Search the records below for the line containing "Task: Enable the Screenshots checkbox". Output that line and all later lines exactly; output nothing else.

(Entries shown Opens)

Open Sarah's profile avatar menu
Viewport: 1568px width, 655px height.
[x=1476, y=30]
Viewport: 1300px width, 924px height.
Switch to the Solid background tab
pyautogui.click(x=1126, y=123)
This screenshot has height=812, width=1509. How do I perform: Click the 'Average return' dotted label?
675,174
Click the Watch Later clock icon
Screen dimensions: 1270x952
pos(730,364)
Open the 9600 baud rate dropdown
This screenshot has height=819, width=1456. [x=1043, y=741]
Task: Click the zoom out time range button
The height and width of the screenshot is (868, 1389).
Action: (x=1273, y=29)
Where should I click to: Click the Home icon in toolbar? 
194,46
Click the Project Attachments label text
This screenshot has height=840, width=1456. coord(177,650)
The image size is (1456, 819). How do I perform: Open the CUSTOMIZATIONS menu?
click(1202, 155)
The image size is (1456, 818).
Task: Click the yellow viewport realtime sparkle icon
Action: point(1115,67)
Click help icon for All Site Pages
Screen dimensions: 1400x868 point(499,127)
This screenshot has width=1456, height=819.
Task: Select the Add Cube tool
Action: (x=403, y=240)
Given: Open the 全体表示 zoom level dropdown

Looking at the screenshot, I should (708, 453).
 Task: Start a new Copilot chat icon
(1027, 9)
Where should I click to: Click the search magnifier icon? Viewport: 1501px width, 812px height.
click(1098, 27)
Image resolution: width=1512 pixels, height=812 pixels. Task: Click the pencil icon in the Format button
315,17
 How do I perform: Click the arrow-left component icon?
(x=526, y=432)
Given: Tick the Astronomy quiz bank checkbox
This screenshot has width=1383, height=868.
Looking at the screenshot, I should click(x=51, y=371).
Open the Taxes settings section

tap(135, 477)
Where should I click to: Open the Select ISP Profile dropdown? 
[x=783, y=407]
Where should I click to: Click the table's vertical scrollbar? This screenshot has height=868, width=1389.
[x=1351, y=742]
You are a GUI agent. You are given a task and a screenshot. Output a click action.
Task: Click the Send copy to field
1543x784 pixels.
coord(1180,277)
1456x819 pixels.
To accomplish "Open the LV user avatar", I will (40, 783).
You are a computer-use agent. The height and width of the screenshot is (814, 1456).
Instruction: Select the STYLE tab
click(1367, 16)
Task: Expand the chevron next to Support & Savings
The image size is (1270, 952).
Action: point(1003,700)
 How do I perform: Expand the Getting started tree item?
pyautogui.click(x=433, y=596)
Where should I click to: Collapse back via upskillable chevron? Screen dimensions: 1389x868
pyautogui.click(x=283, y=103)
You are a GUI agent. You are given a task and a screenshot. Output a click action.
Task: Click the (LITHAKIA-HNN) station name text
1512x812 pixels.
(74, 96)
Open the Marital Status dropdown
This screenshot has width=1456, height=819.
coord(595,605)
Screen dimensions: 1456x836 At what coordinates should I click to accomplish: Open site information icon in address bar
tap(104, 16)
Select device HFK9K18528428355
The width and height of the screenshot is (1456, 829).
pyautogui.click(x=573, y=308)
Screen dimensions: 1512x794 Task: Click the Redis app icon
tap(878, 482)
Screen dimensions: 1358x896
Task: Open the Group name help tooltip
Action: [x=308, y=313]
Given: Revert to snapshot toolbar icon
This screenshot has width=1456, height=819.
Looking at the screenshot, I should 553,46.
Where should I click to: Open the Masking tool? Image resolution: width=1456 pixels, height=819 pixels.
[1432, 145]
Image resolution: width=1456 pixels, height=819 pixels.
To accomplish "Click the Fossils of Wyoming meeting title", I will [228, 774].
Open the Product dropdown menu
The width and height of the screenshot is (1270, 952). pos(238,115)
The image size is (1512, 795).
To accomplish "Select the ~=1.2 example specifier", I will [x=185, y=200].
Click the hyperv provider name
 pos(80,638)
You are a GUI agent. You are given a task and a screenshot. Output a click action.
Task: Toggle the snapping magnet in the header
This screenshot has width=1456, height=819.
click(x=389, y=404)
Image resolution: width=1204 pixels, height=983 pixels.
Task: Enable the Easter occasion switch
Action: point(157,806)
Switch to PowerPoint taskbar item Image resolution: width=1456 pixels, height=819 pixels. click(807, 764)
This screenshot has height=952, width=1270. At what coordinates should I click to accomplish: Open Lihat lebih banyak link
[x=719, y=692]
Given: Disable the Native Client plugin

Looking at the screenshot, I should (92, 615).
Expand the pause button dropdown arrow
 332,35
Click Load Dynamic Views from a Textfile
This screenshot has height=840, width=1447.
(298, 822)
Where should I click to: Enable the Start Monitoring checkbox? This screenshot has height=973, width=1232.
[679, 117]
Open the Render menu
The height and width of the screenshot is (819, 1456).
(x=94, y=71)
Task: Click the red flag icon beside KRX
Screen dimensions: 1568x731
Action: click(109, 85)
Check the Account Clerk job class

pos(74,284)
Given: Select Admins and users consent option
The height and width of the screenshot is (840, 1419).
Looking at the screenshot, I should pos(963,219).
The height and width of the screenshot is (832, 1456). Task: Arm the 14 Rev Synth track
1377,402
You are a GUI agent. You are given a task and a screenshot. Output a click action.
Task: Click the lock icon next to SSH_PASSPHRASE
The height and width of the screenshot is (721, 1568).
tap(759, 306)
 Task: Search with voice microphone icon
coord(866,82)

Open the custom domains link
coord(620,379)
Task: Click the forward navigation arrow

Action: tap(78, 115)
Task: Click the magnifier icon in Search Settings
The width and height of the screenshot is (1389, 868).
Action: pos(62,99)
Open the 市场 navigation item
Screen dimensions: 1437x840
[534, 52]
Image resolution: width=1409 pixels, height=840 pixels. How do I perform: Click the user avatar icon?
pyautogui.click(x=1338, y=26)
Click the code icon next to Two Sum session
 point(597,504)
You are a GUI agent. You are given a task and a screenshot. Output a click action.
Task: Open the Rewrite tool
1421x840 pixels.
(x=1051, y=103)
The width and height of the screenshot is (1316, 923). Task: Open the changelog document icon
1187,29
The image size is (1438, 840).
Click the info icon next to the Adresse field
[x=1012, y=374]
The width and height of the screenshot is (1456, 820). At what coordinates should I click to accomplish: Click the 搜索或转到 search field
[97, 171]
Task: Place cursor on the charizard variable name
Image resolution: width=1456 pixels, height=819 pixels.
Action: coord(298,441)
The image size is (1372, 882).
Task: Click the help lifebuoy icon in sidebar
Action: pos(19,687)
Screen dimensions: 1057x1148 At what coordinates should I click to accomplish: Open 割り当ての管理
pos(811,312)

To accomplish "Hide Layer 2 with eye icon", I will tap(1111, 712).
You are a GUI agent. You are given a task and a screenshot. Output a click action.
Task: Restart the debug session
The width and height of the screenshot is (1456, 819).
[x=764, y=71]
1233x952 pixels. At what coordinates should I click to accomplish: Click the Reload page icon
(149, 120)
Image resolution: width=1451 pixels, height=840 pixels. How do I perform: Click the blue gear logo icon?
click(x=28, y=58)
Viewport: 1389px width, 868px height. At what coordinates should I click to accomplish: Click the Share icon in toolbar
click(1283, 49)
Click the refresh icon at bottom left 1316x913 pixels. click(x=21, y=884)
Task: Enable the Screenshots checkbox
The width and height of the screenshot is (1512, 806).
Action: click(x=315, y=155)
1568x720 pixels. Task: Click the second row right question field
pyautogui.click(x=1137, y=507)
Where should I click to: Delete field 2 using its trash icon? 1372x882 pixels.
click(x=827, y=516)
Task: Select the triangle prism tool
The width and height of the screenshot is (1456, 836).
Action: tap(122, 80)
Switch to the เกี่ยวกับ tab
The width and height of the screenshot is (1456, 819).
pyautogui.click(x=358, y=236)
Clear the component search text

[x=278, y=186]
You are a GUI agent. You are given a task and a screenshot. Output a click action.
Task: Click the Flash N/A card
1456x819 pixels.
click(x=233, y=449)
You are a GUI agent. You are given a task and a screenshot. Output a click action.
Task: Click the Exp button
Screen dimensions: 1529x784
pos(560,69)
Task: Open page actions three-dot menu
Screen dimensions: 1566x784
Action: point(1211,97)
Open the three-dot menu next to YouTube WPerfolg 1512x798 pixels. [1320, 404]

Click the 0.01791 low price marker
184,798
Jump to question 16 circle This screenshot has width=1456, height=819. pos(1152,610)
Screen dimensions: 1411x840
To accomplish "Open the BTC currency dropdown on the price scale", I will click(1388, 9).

(Entries shown Closes)

Solved exercise
Task: Enable the Screenshots checkbox
The width and height of the screenshot is (1512, 806).
Action: click(x=315, y=155)
1568x720 pixels. Task: Click the second row right question field
pyautogui.click(x=1137, y=507)
Where should I click to: Delete field 2 using its trash icon? 1372x882 pixels.
click(x=827, y=516)
Task: Select the triangle prism tool
The width and height of the screenshot is (1456, 836).
Action: tap(122, 80)
Switch to the เกี่ยวกับ tab
The width and height of the screenshot is (1456, 819).
pyautogui.click(x=358, y=236)
Clear the component search text

[x=278, y=186]
You are a GUI agent. You are given a task and a screenshot. Output a click action.
Task: Click the Flash N/A card
1456x819 pixels.
click(x=233, y=449)
You are a GUI agent. You are given a task and a screenshot. Output a click action.
Task: Click the Exp button
Screen dimensions: 1529x784
pos(560,69)
Task: Open page actions three-dot menu
Screen dimensions: 1566x784
Action: point(1211,97)
Open the three-dot menu next to YouTube WPerfolg 1512x798 pixels. [1320, 404]

Click the 0.01791 low price marker
184,798
Jump to question 16 circle This screenshot has width=1456, height=819. pos(1152,610)
Screen dimensions: 1411x840
To accomplish "Open the BTC currency dropdown on the price scale", I will click(1388, 9).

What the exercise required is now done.